A Graphic Memoir of a Wuhanese American
Review posted July 24, 2022.
Balzer + Bray (HarperCollins), 2022. 272 pages.
Review written July 24, from a library book
Here's a graphic memoir immigrant story. It's getting where I feel like I've read a lot of these -- the life story of a kid who feels very different from their peers and ends up loving art. I've read others, but they always pack a punch. In the hands of an artist, a graphic novel (or memoir) is such a wonderful way to express all the emotional weight of their story.
YuYang Gao moved from Wuhan to Texas when she was 4 years old. She'd been living with her grandparents in China, playing with cousins, and didn't even recognize her parents when she first arrived.

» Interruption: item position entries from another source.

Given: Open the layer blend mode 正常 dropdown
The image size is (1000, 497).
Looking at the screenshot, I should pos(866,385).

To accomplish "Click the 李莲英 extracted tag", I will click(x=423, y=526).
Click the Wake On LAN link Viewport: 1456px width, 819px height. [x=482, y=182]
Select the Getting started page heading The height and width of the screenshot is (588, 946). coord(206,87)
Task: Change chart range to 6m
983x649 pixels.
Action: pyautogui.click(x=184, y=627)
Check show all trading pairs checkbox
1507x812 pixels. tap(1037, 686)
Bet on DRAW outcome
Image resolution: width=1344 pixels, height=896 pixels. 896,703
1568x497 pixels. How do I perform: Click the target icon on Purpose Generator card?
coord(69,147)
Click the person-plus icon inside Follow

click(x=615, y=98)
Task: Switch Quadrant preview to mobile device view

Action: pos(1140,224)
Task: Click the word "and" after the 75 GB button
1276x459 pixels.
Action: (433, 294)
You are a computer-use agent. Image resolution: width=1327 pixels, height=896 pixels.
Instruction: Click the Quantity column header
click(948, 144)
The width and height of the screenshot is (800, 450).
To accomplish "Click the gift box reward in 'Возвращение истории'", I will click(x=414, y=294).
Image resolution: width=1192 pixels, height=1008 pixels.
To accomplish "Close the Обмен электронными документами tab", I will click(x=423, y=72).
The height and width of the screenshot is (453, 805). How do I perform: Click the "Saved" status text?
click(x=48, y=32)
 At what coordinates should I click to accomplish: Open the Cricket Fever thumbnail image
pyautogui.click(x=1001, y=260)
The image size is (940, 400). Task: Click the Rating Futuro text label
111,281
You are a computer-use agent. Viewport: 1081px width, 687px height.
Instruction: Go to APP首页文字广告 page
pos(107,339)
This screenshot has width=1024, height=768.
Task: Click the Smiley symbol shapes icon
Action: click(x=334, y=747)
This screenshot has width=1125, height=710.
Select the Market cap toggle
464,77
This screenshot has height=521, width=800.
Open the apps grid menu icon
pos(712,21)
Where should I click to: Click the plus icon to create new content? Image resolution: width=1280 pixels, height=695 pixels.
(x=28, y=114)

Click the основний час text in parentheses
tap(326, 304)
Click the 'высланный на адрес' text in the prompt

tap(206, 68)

This book tells about her growing up years, trying to fit in, learning about herself and about her heritage, but also being willing to break new ground. In college, she came out as queer and had some challenges telling her family. She moved to San Francisco, where there was a vibrant Asian community.
Then when the pandemic hit, Americans had finally heard of Wuhan, but not in a good way. San Francisco, that had been so welcoming, had new dangers.
It's all done with striking, brightly-colored art, with lots of variety in the images and panels. She brings you along on her story with all the confusions but comforts of her background combined with the life she's building for herself.